# HOLY COW!!



## BrookeB676 (Oct 17, 2004)

I am always looking for a food that my 3 will love. Recently we found out about Wysong and we were sent a sampe of the dream treats (pheasant) and the food (they were eating the synorgon). They ended up liking it a lot better than their Solid Gold wee bits (I had been wanting to switch them off of that for a few weeks, but couldnt find something else they would eat), you can get a sample at wysong.net by emailing them your address. Anyways, Since they have been eating the synorgon from wysong I have noticed a little more scratching, so I am wondering if it because it has chicken, but still can't find another meat that they will eat.

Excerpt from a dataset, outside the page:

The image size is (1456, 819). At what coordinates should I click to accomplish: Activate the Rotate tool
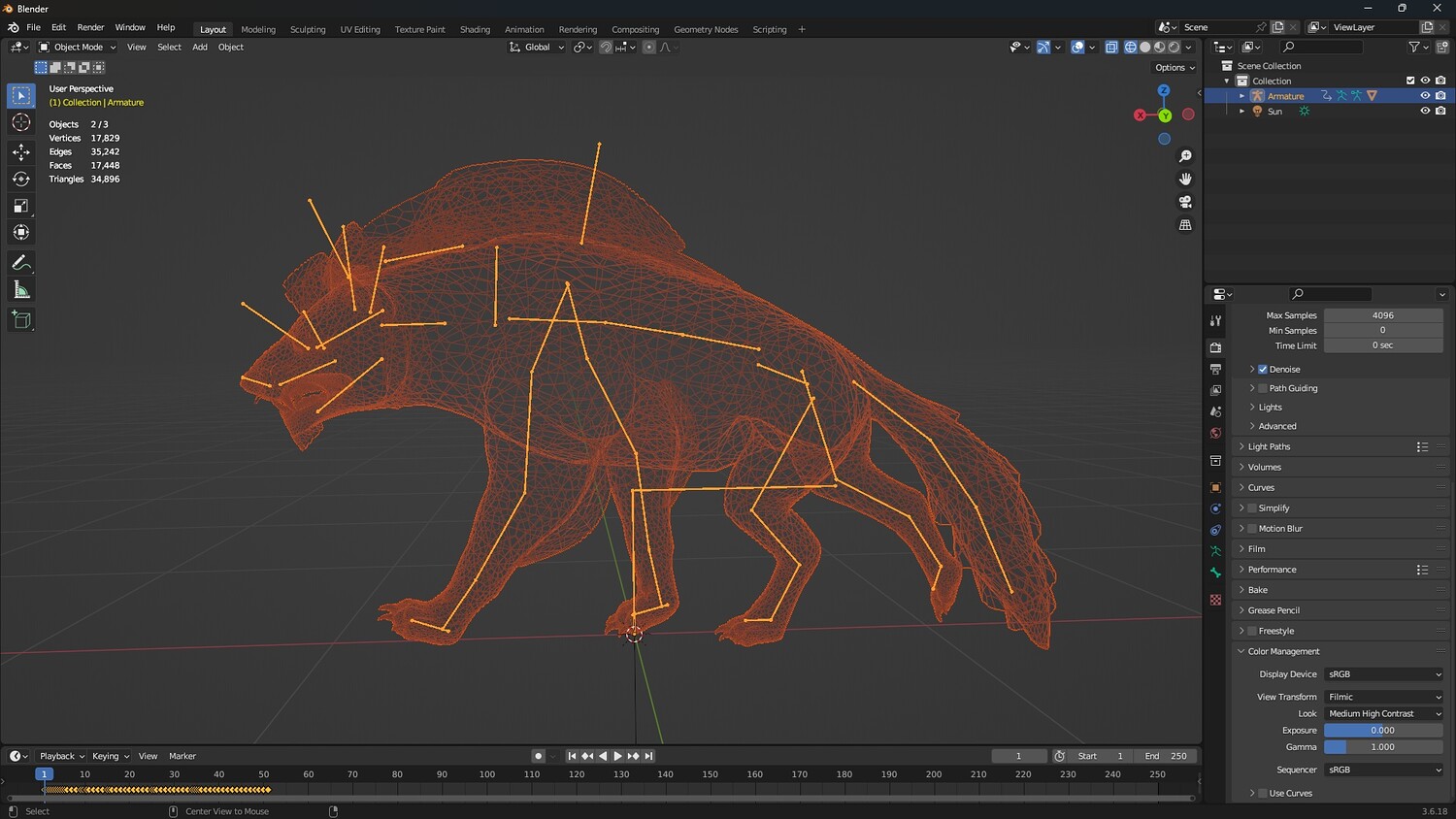[x=20, y=179]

Anyways, I also saw a pet expo on TV with Evangers and then heard from a friend about it so I decided to email them and ask for a sample....WELL we just received 2 13 lb boxes of SAMPLES! 2 huge cases of every type of canned food they carry and about 20 samples of the dry (10 each of pheasant/brown rice and about 10 of the chicken/brown rice). I thought there is no way they would eat the dry just because mine are VERY picky, but decided to open a bag on the Pheasant/Brown Rice and give it a shot since that is a meat they had never tried. Well the good news is that all 3 loved it, especially my smallest yorkie who only eats late at night when she has to bc she has never been interested in dry (she devoured an entire bowl and then wanted more, so if we switch to this I will have to start feeding times since she would just eat all day). I just wanted to share the excitement, its SO hard to find a food mine will eat and I Have never in 3 years seen them eat a food right when I put it down, and I'm sure others share in the "food frustration." Mine must just really like pheasant!! I really encourage everyone to email them and ask for a sample though, we have tons of canned flavors to also try







The email that I emailed was: [email protected] and I asked for both the canned and dry (my friend only got the canned)


----------



## Furbaby's Mommie (Jul 10, 2004)

Thanks for posting about Evanger's. I had not heard of it. I read the whole website---kosher even! I wrote them an email and asked for samples. We'll see........there isn't a store that carries it closer than 75 miles.


----------



## Deanna (Jan 14, 2005)

I am so glad you found something all your dogs like! I read the website- it sounds like a neat company. Thanks for telling us about it! 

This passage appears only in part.